Vous avez choisi en 2021 de vous consacrer à la médiation scientifique au CNRS. Pourquoi ce choix, et qu’est-ce que cela a changé dans votre manière de travailler ?

A.M. : Ce choix s’inscrit dans une évolution progressive de la reconnaissance institutionnelle de la médiation scientifique. Pendant longtemps, ces activités reposaient essentiellement sur l’engagement individuel des chercheurs. Avec les politiques SAPS (Science avec et pour la société), j’ai ressenti le besoin de m’investir pleinement dans ce champ.

En 2021, j’ai donc décidé de me consacrer officiellement à la médiation scientifique. Cela a profondément transformé ma manière de travailler. Il ne s’agissait plus seulement d’organiser des actions ponctuelles, mais de réfléchir à des dispositifs durables, à la formation des médiateurs, à la structuration des parcours professionnels et à l’évaluation de l’impact des actions menées. Mon parcours de chercheuse m’a permis d’aborder ces questions avec une approche rigoureuse, tout en restant attentive aux publics et aux contextes. Avec des collègues également impliqués dans la recherche en médiation scientifique, nous avons été lauréats de l’appel à projet ANR SAPS.

Vous travaillez sur la schizophrénie, un sujet encore souvent mal compris. Pourquoi est-il important d’en parler au grand public ? Quels enjeux spécifiques soulève la médiation autour des maladies neurologiques et de la santé mentale ?

A.M. : La schizophrénie reste une maladie très stigmatisée et entourée de nombreuses idées reçues. Pourtant, elle touche plus de 24 millions de personnes dans le monde et se déclare souvent chez des jeunes adultes. Souvent, les premiers signes peuvent être confondus avec des comportements adolescents, ce qui retarde le diagnostic et la prise en charge.

Il est donc essentiel d’en parler au grand public. La médiation scientifique permet de mieux faire connaître les avancées de la recherche, mais aussi de lutter contre la peur et la désinformation.
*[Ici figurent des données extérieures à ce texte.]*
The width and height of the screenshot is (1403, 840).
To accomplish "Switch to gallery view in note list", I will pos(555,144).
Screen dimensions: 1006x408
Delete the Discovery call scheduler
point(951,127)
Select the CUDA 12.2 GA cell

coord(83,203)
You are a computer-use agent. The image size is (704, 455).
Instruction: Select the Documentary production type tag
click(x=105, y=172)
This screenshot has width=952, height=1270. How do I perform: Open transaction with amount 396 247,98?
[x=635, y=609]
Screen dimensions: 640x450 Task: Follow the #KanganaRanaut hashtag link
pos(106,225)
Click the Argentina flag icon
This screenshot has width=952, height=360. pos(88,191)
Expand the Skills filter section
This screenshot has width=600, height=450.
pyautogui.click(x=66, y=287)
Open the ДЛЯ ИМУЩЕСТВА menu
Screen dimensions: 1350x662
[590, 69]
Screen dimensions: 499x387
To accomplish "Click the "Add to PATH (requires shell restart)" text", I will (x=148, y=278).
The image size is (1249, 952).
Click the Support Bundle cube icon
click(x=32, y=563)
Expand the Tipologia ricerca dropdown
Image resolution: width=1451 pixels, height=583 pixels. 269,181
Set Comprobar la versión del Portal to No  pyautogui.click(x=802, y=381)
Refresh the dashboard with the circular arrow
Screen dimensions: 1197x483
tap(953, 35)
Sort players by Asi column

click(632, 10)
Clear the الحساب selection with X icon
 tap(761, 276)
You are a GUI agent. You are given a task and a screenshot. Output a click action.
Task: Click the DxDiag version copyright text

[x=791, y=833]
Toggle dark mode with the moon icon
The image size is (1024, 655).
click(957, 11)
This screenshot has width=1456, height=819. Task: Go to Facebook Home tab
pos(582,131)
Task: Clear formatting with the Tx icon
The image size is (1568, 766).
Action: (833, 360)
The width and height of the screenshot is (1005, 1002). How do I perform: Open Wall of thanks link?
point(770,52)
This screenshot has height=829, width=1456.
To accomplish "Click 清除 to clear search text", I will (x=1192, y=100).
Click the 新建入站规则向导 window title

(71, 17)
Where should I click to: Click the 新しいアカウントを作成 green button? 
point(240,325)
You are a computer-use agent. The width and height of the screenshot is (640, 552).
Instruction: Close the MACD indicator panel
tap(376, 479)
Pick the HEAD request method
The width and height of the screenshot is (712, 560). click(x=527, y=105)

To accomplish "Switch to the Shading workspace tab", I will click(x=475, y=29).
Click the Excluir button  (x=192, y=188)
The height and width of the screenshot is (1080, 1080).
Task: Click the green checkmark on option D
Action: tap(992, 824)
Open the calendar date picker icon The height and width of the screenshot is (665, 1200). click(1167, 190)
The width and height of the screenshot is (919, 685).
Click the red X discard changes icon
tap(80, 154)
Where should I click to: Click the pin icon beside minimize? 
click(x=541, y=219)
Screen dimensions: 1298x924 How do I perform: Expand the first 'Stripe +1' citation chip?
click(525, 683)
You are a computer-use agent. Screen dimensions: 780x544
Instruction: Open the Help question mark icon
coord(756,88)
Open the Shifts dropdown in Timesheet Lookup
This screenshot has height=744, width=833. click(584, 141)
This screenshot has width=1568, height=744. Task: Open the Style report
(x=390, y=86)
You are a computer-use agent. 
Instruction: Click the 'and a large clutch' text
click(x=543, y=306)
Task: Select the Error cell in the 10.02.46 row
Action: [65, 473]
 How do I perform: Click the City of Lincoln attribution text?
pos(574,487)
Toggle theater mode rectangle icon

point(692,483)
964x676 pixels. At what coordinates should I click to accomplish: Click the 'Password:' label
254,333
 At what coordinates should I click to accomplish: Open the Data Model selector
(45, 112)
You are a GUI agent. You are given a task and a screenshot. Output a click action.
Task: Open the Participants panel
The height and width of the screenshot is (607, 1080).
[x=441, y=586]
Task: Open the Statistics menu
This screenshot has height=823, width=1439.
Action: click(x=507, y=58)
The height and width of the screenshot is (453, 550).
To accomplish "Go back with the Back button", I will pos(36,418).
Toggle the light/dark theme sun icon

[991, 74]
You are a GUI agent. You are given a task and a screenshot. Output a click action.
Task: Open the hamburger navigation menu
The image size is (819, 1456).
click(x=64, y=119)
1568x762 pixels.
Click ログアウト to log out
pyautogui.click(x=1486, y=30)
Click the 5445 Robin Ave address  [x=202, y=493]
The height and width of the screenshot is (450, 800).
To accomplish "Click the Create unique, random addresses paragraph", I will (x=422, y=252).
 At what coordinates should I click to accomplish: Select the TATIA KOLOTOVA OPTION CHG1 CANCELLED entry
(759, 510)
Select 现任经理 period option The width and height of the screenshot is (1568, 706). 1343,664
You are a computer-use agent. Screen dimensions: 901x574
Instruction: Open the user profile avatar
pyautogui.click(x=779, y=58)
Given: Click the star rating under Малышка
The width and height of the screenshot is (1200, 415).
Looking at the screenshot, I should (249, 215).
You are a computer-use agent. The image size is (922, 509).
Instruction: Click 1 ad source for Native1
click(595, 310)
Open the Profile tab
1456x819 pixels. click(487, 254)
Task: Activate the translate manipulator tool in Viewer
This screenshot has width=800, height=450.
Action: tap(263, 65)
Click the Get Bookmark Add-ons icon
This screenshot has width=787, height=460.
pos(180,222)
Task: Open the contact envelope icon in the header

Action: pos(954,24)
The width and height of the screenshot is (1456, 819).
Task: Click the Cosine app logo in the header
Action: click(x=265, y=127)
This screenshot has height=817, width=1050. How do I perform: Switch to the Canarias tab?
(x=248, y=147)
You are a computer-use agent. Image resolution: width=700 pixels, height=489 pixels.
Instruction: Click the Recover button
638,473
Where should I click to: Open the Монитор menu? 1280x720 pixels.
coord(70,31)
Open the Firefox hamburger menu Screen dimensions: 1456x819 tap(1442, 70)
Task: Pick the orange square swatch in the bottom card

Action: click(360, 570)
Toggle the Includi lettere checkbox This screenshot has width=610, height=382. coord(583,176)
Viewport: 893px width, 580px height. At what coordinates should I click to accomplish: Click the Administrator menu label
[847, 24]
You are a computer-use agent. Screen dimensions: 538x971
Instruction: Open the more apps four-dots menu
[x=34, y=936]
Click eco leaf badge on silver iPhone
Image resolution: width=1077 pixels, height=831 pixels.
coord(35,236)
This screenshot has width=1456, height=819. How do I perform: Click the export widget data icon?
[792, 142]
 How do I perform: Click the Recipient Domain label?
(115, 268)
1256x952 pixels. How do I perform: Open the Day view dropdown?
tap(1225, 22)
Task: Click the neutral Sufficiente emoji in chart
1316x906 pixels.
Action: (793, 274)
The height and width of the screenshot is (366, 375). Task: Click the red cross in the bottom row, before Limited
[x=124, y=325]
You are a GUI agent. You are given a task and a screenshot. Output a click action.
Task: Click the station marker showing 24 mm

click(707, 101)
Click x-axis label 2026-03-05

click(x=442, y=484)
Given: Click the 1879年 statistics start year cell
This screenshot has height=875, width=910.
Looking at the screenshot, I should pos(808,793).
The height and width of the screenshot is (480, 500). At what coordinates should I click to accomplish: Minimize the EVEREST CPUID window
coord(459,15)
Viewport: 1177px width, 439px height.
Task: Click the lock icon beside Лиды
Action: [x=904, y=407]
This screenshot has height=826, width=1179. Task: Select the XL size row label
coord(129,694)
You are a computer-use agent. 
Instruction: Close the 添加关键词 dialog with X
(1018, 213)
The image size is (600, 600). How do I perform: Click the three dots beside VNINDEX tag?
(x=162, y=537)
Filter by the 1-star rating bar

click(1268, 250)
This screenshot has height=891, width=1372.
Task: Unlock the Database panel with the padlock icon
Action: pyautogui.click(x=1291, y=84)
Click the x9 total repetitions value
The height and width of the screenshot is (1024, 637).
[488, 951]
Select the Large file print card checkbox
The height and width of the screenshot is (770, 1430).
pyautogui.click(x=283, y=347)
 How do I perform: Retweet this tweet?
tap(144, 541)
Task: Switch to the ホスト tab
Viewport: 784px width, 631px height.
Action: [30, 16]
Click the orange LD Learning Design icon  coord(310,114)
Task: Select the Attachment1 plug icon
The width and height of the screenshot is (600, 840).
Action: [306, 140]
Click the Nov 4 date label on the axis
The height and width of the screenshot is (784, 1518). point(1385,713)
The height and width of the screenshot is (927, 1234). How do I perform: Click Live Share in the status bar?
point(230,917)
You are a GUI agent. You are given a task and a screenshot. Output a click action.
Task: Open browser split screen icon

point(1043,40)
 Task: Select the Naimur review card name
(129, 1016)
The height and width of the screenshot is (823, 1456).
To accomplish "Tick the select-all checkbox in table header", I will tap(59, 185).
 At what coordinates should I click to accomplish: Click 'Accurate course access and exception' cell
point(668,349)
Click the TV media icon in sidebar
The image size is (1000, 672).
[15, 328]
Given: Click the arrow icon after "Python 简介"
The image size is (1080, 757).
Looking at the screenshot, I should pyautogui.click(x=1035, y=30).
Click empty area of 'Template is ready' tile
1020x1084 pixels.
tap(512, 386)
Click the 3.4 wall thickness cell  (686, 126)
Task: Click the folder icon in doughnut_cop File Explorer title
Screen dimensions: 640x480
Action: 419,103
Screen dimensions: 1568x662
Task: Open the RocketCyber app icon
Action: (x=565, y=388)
Les enjeux sont spécifiques lorsqu’il s’agit de santé mentale : il faut transmettre des connaissances scientifiques tout en prenant en compte la dimension humaine, sociale et émotionnelle de la maladie. C’est un travail de précision et de responsabilité.

Depuis 2024, vous explorez de nouvelles formes de médiation à travers des collaborations art-science. En quoi ces dispositifs artistiques transforment-ils la manière d’impliquer le public ?

A.M. : Les collaborations art-science offrent des possibilités très riches. Elles permettent de dépasser le cadre purement informatif pour proposer des expériences sensibles et immersives. Depuis 2024, je travaille avec des artistes internationaux* sur le projet « Entanglement »* qui croisent neurosciences, témoignages et dispositifs immersifs autour de la schizophrénie. J'ai d'ailleurs eu le plaisir de candidater avec ce projet à la médaille scientifique 2025 CNRS-France Universités dans la catégorie « Co-création des connaissances » qui met en avant des projets art-science, sciences participatives .... 

Ces formes de médiation scientifique transforment profondément la relation au public. En effet, elles favorisent l’empathie et l’identification, et permettent d’aborder autrement des sujets complexes et intimes. L’art crée un espace où la parole peut circuler différemment, où le public n’est plus seulement spectateur mais véritablement impliqué. Pour moi, c’est une évolution majeure et complémentaire des formats plus classiques de médiation scientifique.

Présentation du projet Art-Science « Entanglement » au festival Science et Media à Halle, Allemagne, novembre 2024.